From 1638 to 1710 the Dutch made attempts to colonize the island but failed due to sickness and frequent typhoons. They did succeed in decimating the Dodo bird before moving on. The French and British would later have succesful settlements before independence in 1968.
“During the Napoleonic wars, Île de France (as it was called during French Rule) became a base from which French corsairs organised successful raids on British commercial ships. The raids continued until 1810 when a strong Royal Navy expedition led by Commodore Josias Rowley was sent to capture the island. Despite winning the Battle of Grand Por, the only French naval victory over the British during these wars, the French surrendered to a British invasion at Cap Malheureux three months later. They formally surrendered on 3 December 1810, on terms allowing settlers to keep their land and property and to use the French language and law of France in criminal and civil matters. Under British rule, the island’s name reverted to the original one.”
We got off the ship late morning and part of the crew was bused to Port Chambly Hotel. After a month onboard I wonder if the company made it point to not put the whole +100 man crew all in once place and spread us out. Either way I feel like our group got pretty lucky as this place was a little slice of paradise before starting a full day of traveling home.
“The cuisine of Mauritius is a blend of Indian, African, Chinese and European influences. It is common for a combination of cuisines to form part of the same meal.
The production of rum, which is made from sugar cane, is widespread on the island. Sugarcane was first introduced to Mauritius by the Dutch in 1638. The Dutch mainly cultivated sugarcane for the production of “arrack”, a precursor to rum. However, it was during the French and British administrations that sugar production was fully exploited. Pierre Charles François Harel was the first to propose the concept of local distillation of rum in Mauritius, in 1850. Bee is also produced on the Island, by the Phoenix Brewery”

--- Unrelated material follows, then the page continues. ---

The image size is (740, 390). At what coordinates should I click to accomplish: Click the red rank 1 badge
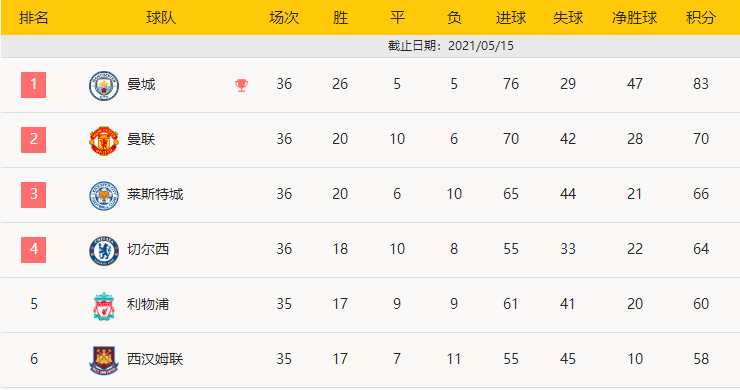point(34,85)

My time in Mauritius was short but it was nice to visit a place with such a rich maritime history. As early as the 1500s ships were pulling into the same harbor we pulled into on that sunny day. During the days of sailing, vessels Mauritius was a regular stop on voyage from Europe to India and the Far East. I don’t know if I will ever make it back but it was great to experience a small slice of what the place had to offer.